I, too, read about the funding of serious research into ibogaine treatment,
I think in a little Chicago-based leftist news mag called "In These Times",
though perhaps it was elsewhere.

> This drug is supposed to break down an addiction by stimulating 
> cells in the cerebellum with the aid of the inferior olive. This
> subject has brough up two questions in my mind.
> How exactly is the cerebellum related to memory (spec. drug addiction)?

As for the relation of ibogaine to cerebellum, or any other specific brain
structures, I cannot comment.  As for the relation between "memory" and
drug addiction, I guess I don't understand what you mean.  My understanding
is that the brain structures most involved in addiction and related
behaviors are telencephalic limbic nucleii, like the septal nuclei.  

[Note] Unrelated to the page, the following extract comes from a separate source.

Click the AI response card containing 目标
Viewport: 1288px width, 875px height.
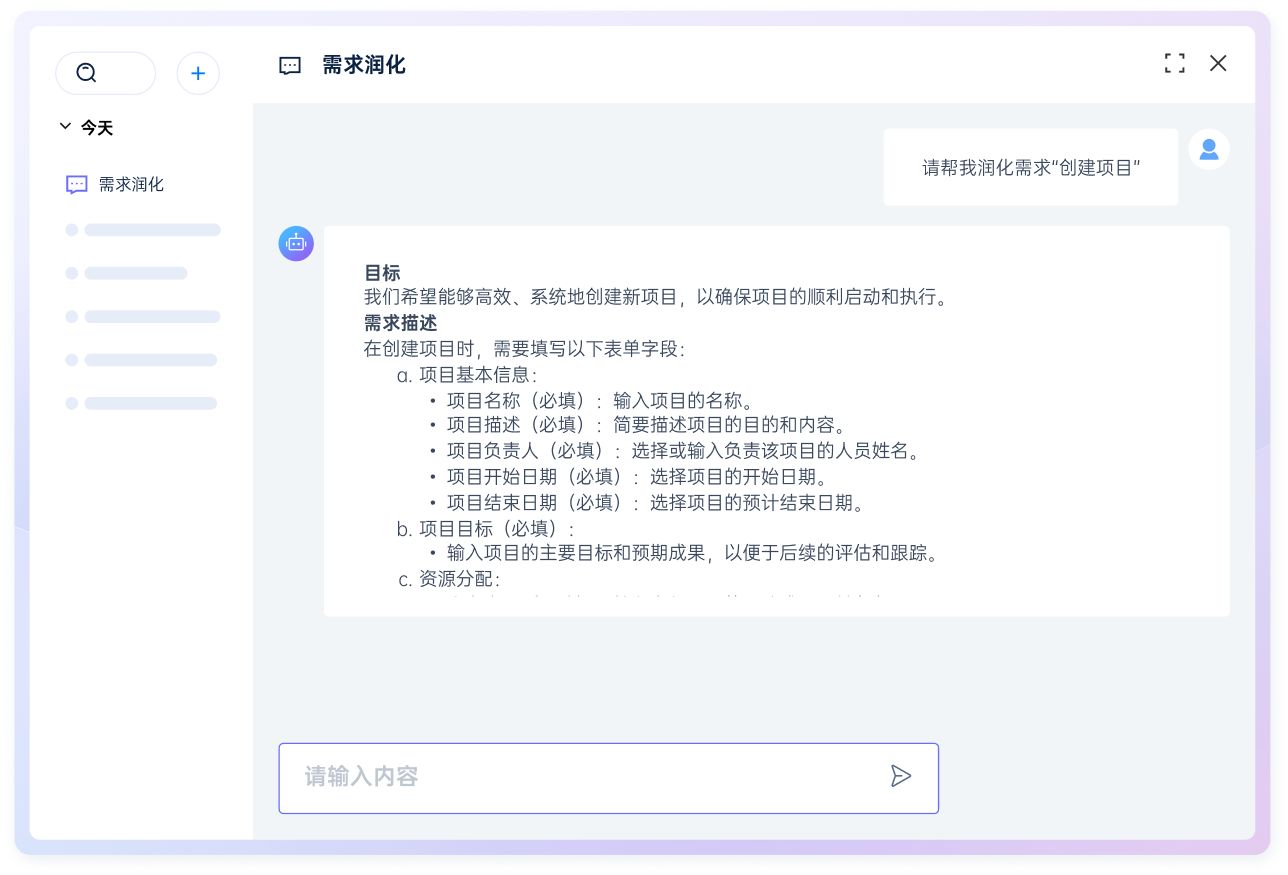(777, 418)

> What are the long term effects of Ibogaine treatment.   <deletia>
> Also, if anyone can direct me to the scientific literature concerning
> Ibocaine, I would be most appreciative.

If memeory serves, one of the reasons that this is exciting is that there
is virtually NO scientific literature yet about ibogaine and its uses and
hazards in human subjects, only anecdotal reports.  But, somehow, these
anecdotal reports were taken to be promising.

Also, in terms of long-term effects and trade-offs of addiction to one
substance over another, the big hoopla over the anecdotal reports is that
ibogaine treatment _reportedly_ breaks the addiction, not replaces it. 
That is, some heroin addicts claimed to have come clean after one or two
uses, and never returned to heroin.  If these claims were to be confirmed,
that acute use of this substance could prevent a chronic addiction, well,
that would be quite a boon for society.  (Not to mention outrageous profits
for whomever may have a financial stake in the stuff, even if the
government forced them to keep prices under control.)

Personally, I doubt that the most extreme anecdotal reports will be borne
out in the results.  Nonetheless, the prospect of advancing drug-addiction
treatment technology, even a little, makes this venture, IMO, worthwhile.